W bardziej obszernym wpisie na Facebooku dodał, że kiedy rok temu obejmował stery tej instytucji, "pozostawała ona w głębokim kryzysie". "Intensywna praca, zaangażowanie wielu aktywnych ludzi i szereg ciekawych pomysłów, pozwoliło na przełamanie złego wizerunku PFN" - ocenił.
Rdesiński wskazał, że "dziś Fundacja realizuje wiele ciekawych, mądrych i nieszablonowych projektów". "Niebawem odbędzie się polska premiera Poland The Royal Tour, wielka kampania na 1 września, ostateczny szlif reklamówek z projektu 4x4, czy rozpoczęcie zdjęć do dużych, historycznych produkcji filmowych" - poinformował.
Zaznaczył, że PFN jest "aktywna w kraju i za granicą". "Powoli przełamuje negatywne stereotypy dotyczące Polski i promuje to co w naszym kraju najlepsze. Jeszcze raz pragnę podziękować wszystkim, z którymi dane mi było współtworzyć sukces tej Fundacji. Wiele się przez ostatni rok nauczyłem, ale wiele nowych doświadczeń przede mną. Zbierać je już będę jednak gdzie indziej" - napisał.
Na początku czerwca PFN podpisała umowę z WFDiF na realizację filmu historycznego o Witoldzie Pileckim. Jak mówił Rdesiński, budżet tego filmu jest „jednym z największych w polskiej kinematografii”. Z WFiD podpisana jest też umowa na film o Szmulu Zygielbojmie. – Myślę, że to nie będzie ostatni film o Pileckim. Mam nadzieję, że powstanie film hollywoodzki. Staramy się , by powstała też megaprodukcja na rynek zagraniczny – opowiadał były już szef PFN w rozmowie z tvp.info.

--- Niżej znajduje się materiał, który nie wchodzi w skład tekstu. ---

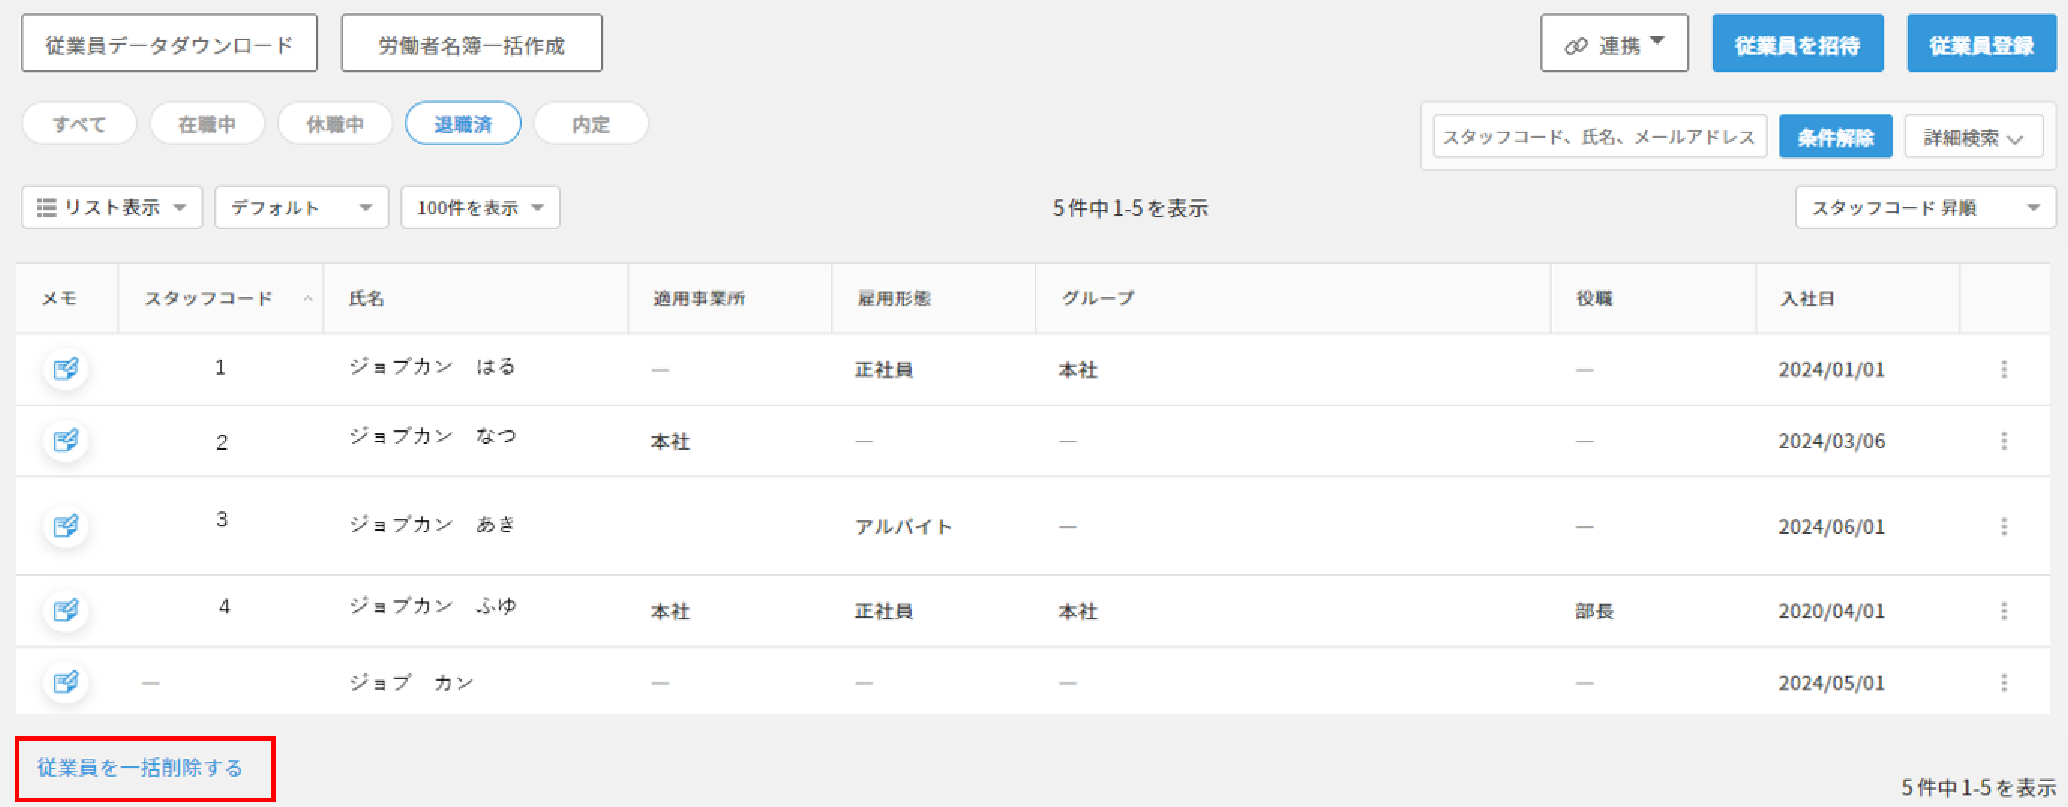Open three-dot menu for ジョブカン ふゆ row
Image resolution: width=2068 pixels, height=807 pixels.
pyautogui.click(x=2003, y=611)
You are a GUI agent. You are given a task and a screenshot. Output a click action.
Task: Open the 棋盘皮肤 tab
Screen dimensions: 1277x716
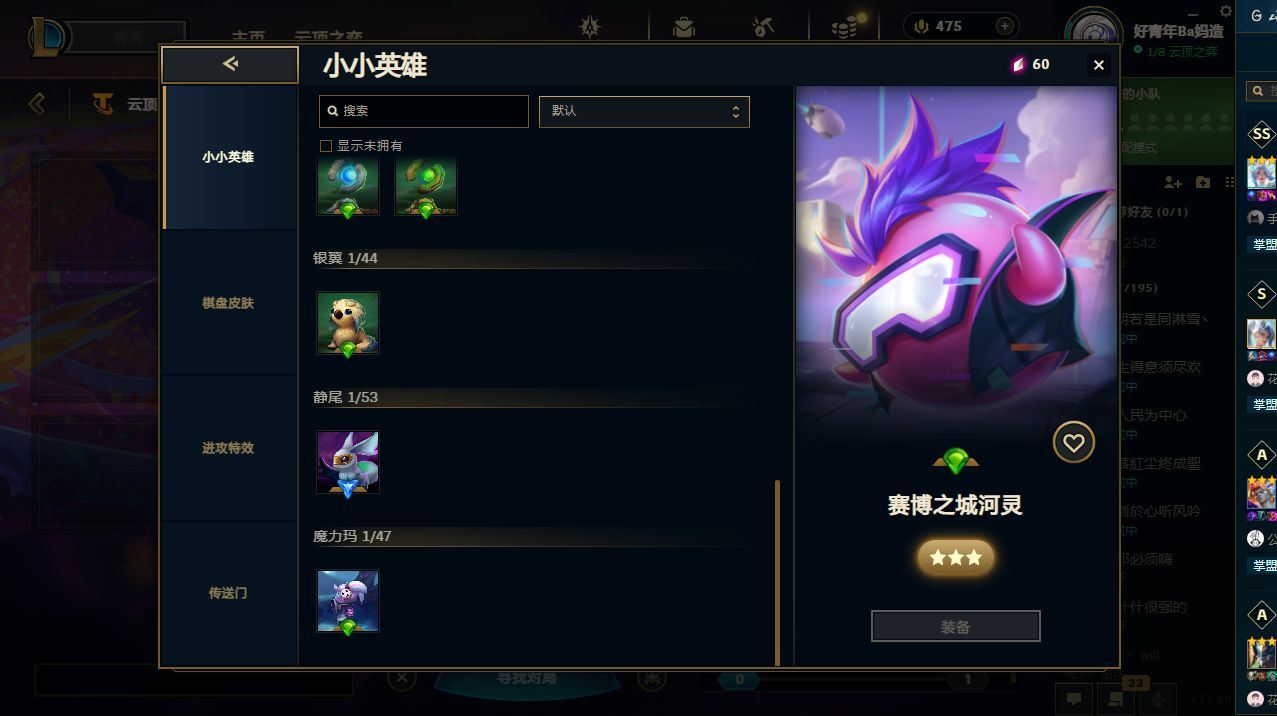coord(228,303)
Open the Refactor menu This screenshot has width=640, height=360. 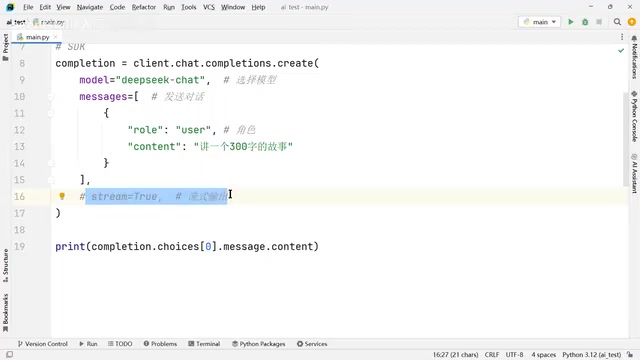[x=144, y=7]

- Polska w wielu miejscach wciąż jest postrzegana źle lub błędnie. Niekiedy zaś ten fałszywy wizerunek kreowany jest celowo. Tak dzieje się w przypadku Holocaustu. W tym temacie działają wpływowe środowiska, które grają kłamliwą narracją. Tej narracji musimy przeciwstawić prawdę historyczną, kłamstwu bowiem ulega wielu intelektualistów, elity opiniotwórcze - trak tłumaczył w wywiadzie dla miesięcznika "Wpis" konieczność nakręcenia hollywódzkiego filmu o polskich bohaterach.
PFN przygotowywała też wystawę w Grecji, pokazującą, jak Polacy ratowali Żydów. Wystawę połączono z promocją książki o archiwach Żegoty.

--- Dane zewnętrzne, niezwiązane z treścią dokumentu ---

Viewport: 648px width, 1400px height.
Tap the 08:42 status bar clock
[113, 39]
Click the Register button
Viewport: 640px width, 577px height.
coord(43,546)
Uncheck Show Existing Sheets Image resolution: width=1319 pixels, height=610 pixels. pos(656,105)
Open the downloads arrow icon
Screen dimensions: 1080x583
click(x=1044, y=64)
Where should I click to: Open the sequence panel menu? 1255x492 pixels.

Rdesiński został powołany na prezesa Polskiej Fundacji Narodowej w połowie lipca 2018 r. W zarządzie fundacji wraz z nim znaleźli się Robert Lubański i dotychczasowy szef Fundacji Cezary Andrzej Jurkiewicz.

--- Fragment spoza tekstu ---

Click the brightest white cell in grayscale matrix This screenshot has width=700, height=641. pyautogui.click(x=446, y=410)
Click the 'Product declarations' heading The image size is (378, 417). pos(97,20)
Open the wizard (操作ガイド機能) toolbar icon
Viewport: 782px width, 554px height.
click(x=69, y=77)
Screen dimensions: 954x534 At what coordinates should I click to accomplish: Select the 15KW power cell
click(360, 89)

Wcześniej dwukrotnie kierował Radiem Poznań. Został odwołany przez Krajową Radę Radiofonii i Telewizji. Ponownie rozgłośnią zaczął kierować w marcu 2016 r. Rdesiński był też związany z "Gazetą Polską", portalem niezalezna.pl i TVP. Z listy PiS startował w wyborach do Sejmiku Województwa Wielkopolskiego, ale nie został wybrany.
Polska Fundacja Narodowa istnieje od 2016 roku i została utworzona z inicjatywy prezesów 17 spółek Skarbu Państwa. Jej misją jest budowa pozytywnego wizerunku Polski w kraju i za granicą.